■ WRITTEN EXERCISE
Copy the data word for word, from the line containing "Task: Click the shield icon beside Profile_I" through the end of the data, including both ends, and omit the pictures from your copy.

■ RECORDS PROVIDED
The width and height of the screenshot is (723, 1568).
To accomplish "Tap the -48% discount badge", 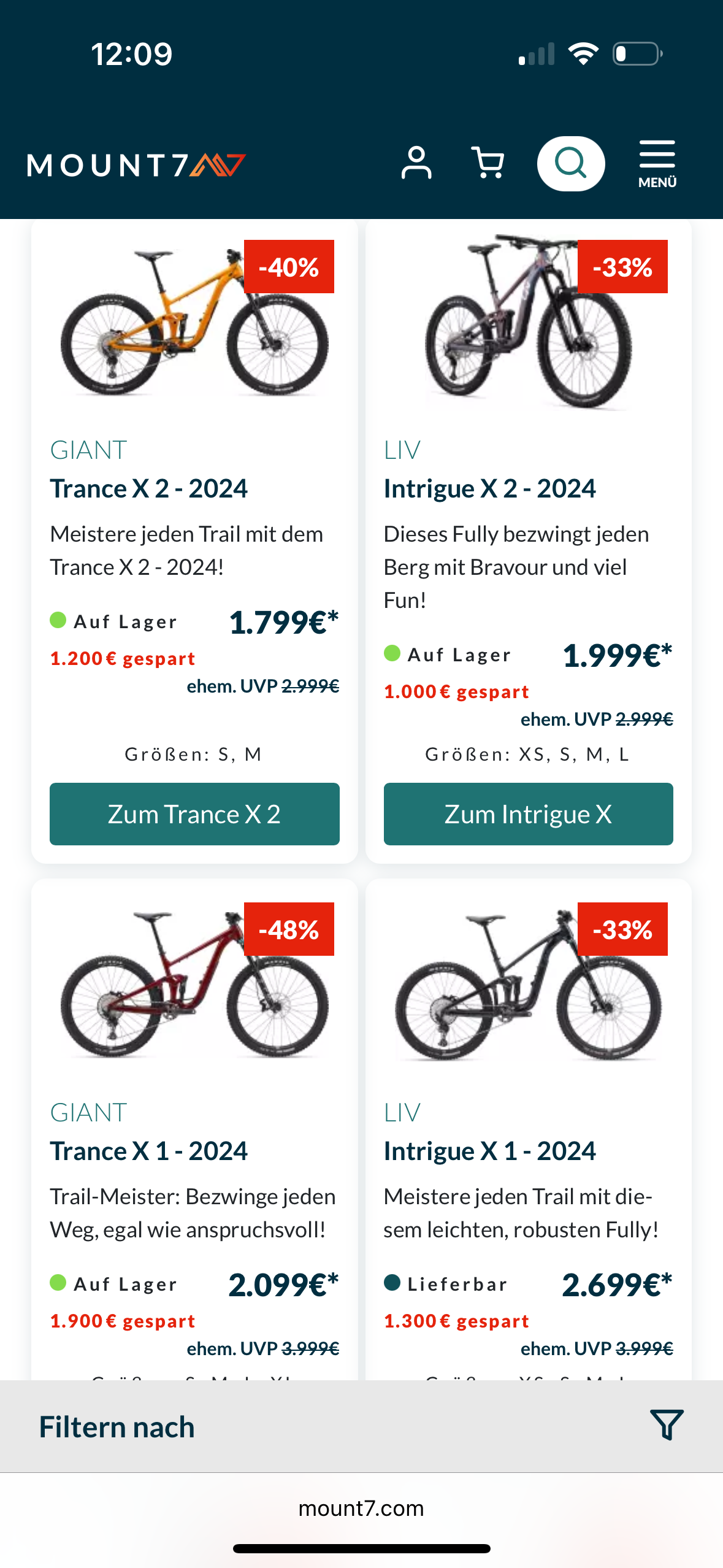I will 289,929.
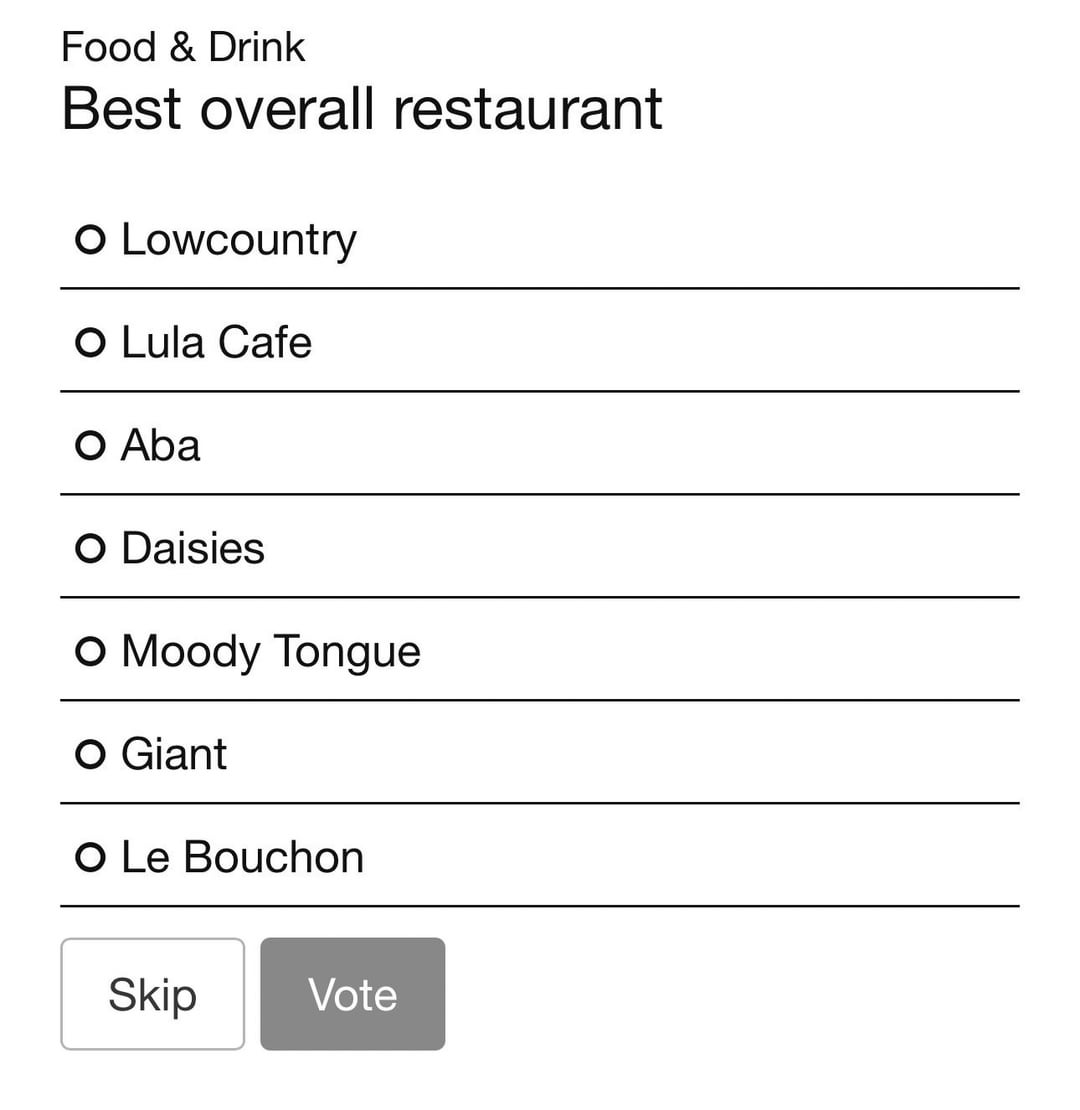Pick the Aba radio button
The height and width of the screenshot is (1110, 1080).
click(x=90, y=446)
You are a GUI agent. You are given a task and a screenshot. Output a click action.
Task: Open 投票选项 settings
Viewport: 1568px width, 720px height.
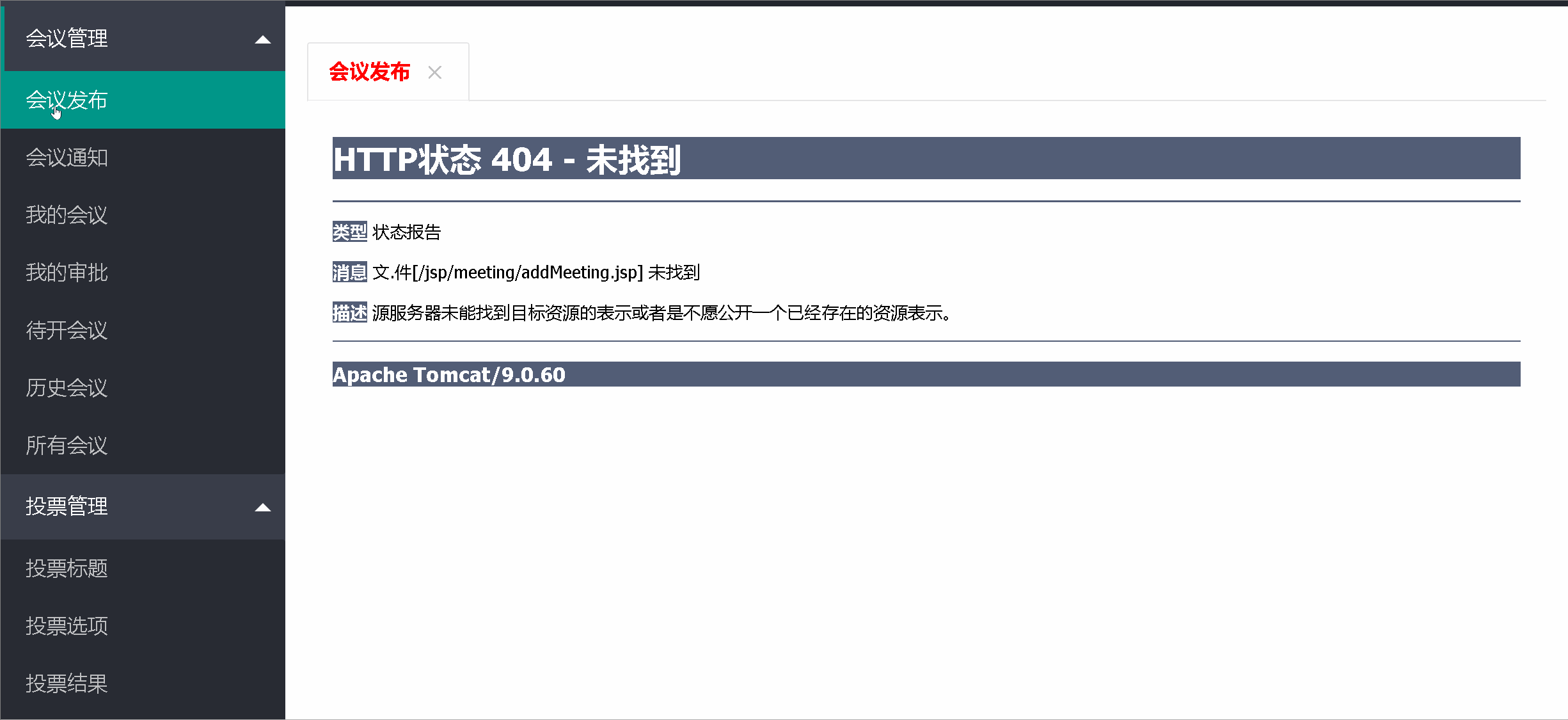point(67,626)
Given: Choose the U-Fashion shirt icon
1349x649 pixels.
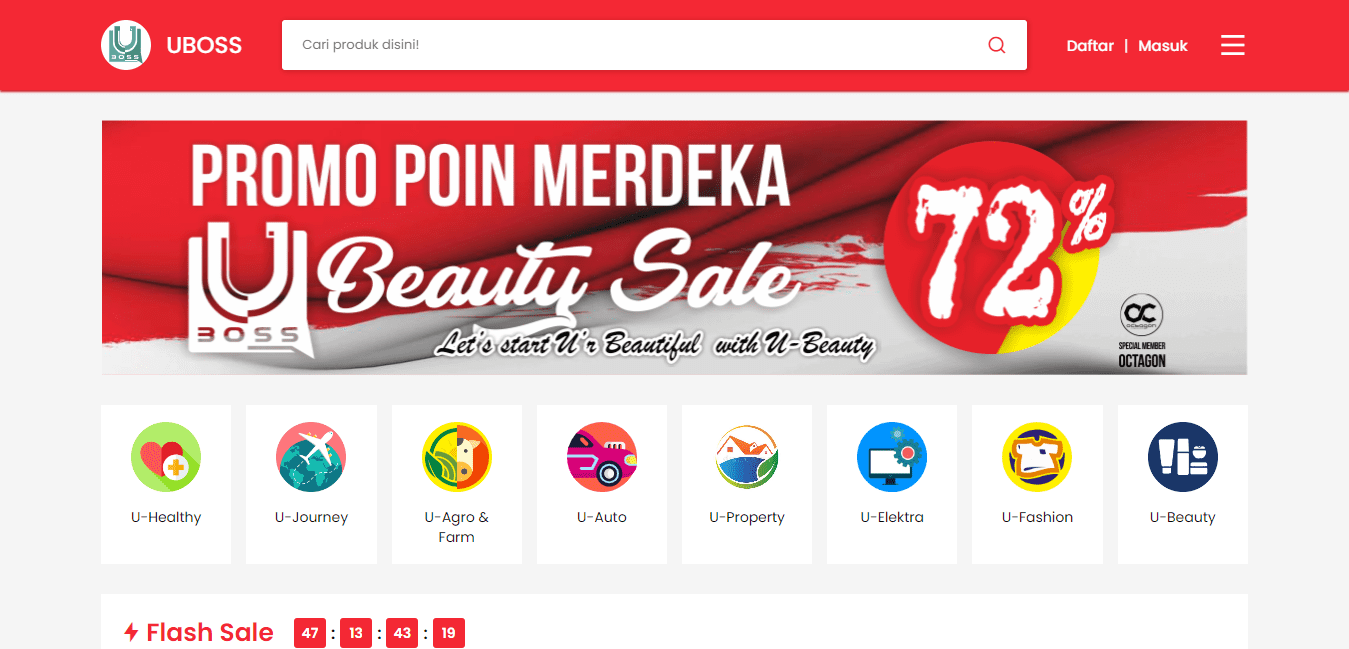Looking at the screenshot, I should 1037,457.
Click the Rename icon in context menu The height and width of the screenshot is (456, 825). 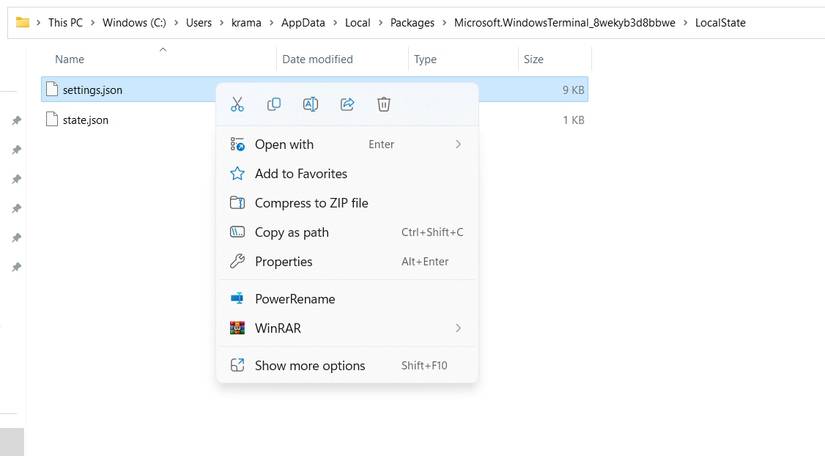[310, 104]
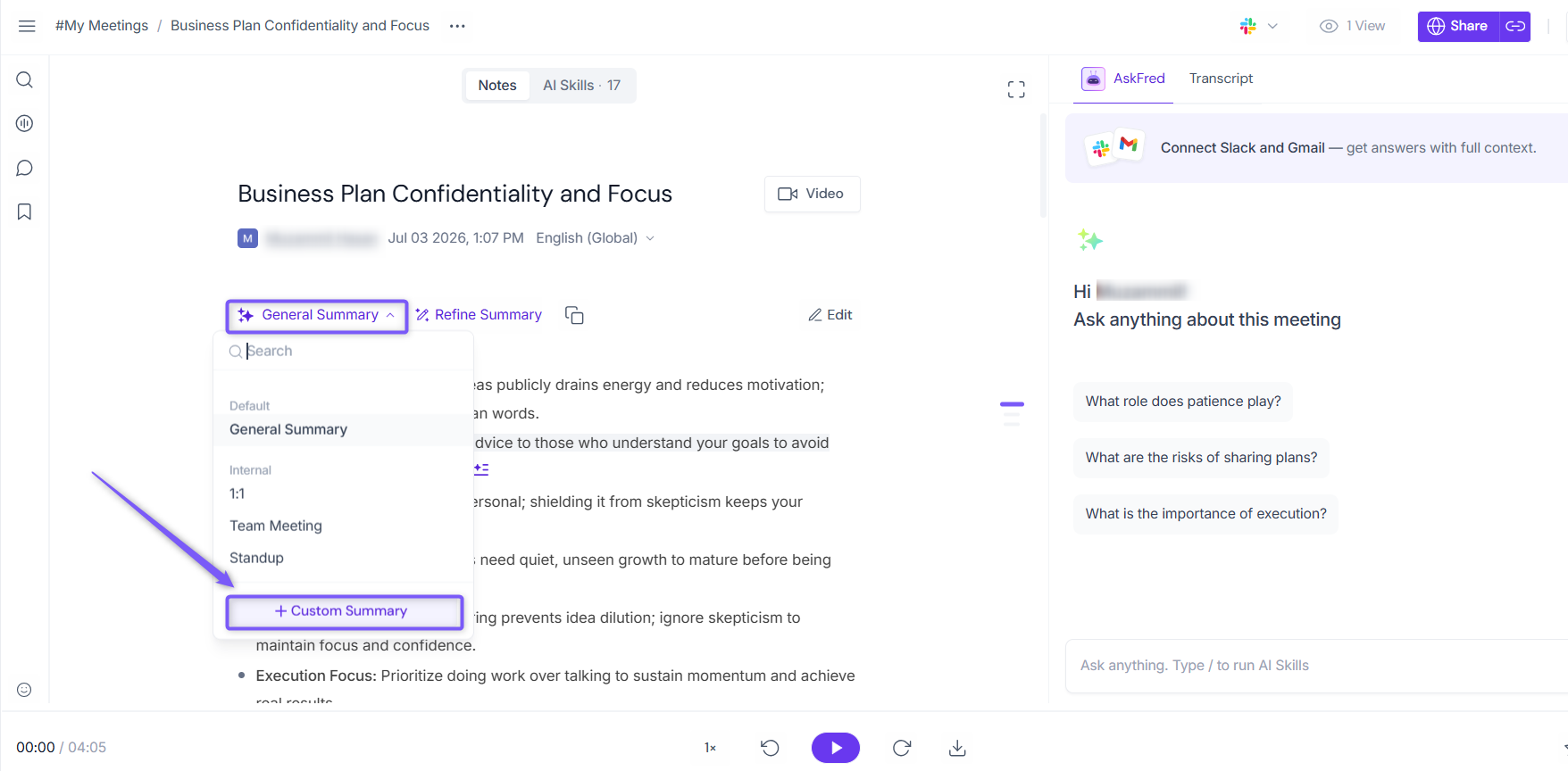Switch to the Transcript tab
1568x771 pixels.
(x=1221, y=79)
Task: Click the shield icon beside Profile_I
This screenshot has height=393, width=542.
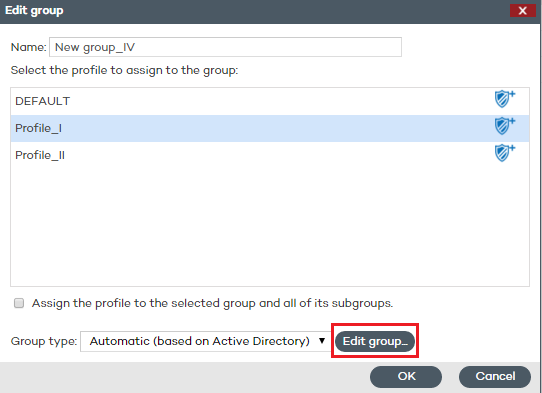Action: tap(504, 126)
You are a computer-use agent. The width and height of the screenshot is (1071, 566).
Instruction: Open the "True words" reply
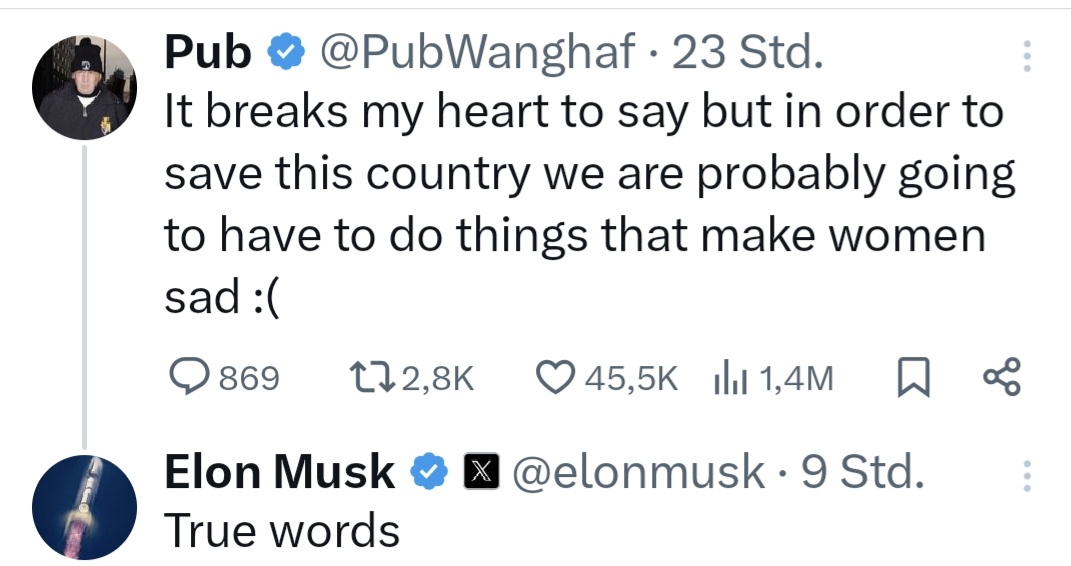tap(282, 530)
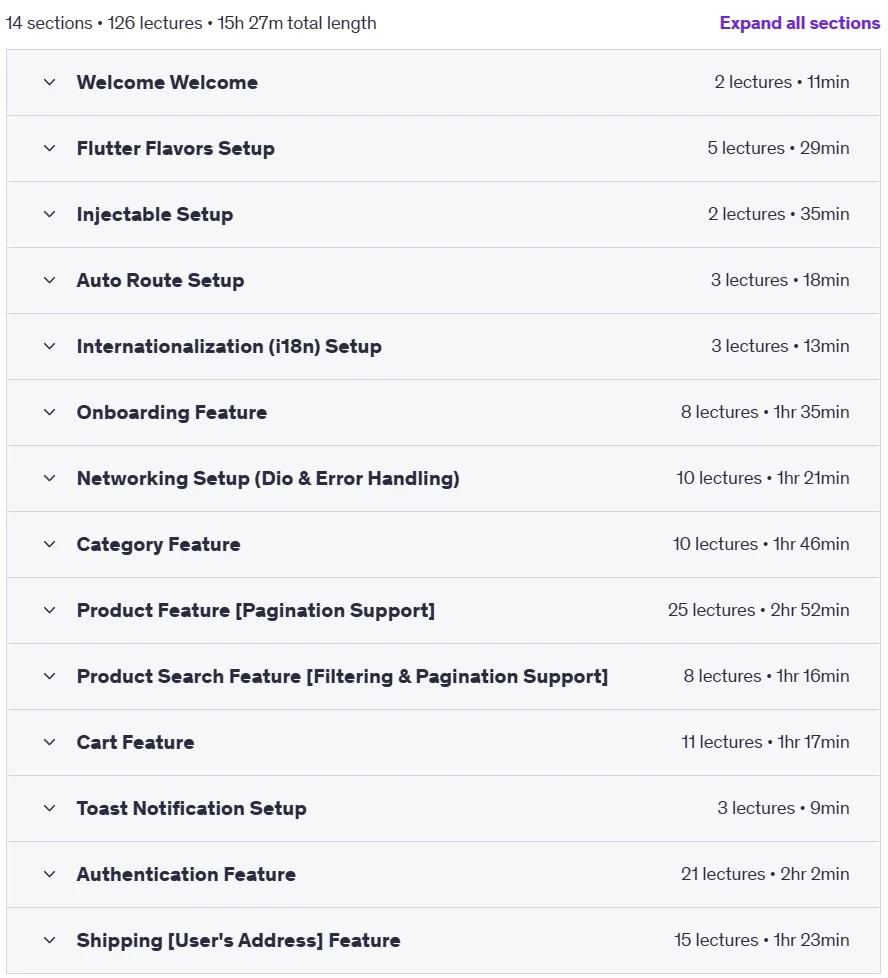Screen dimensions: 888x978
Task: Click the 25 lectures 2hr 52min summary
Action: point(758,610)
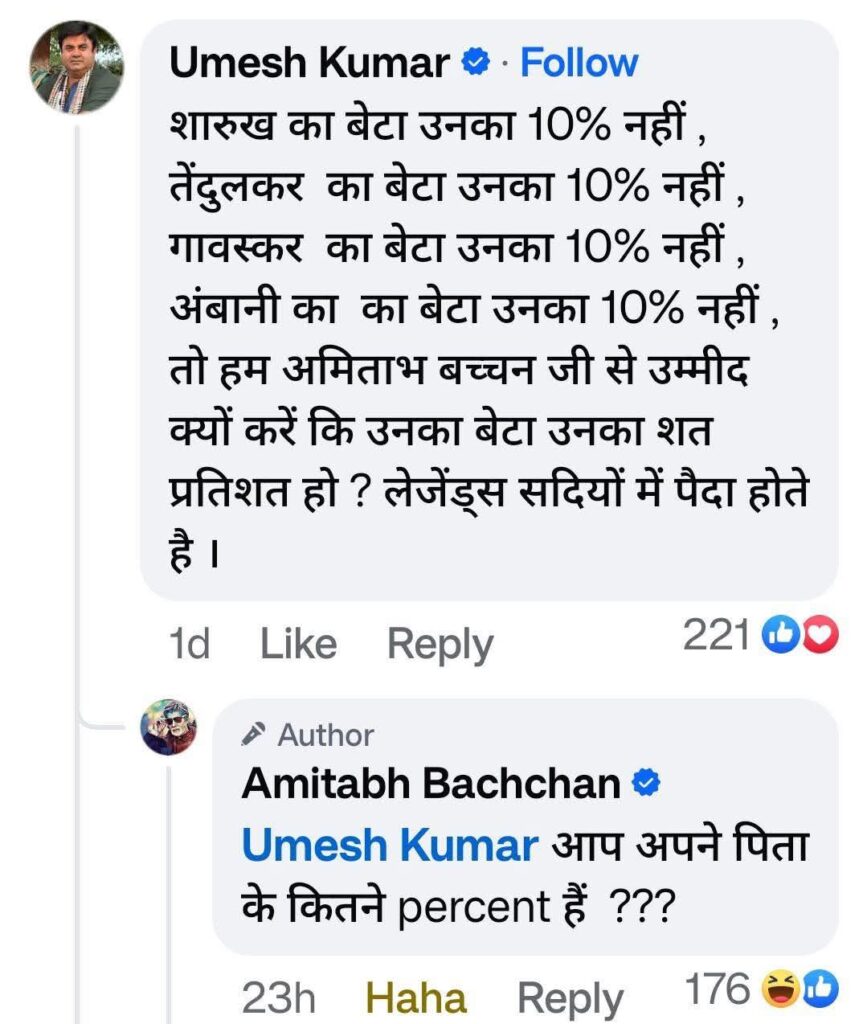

■ THE RESPONSE
Task: Click the shield icon beside Profile_I
This screenshot has height=393, width=542.
Action: tap(504, 126)
You are a computer-use agent. The width and height of the screenshot is (1071, 566).
Instruction: Open the "True words" reply
tap(282, 530)
Screen dimensions: 888x978
Task: Click the 25 lectures 2hr 52min summary
Action: point(758,610)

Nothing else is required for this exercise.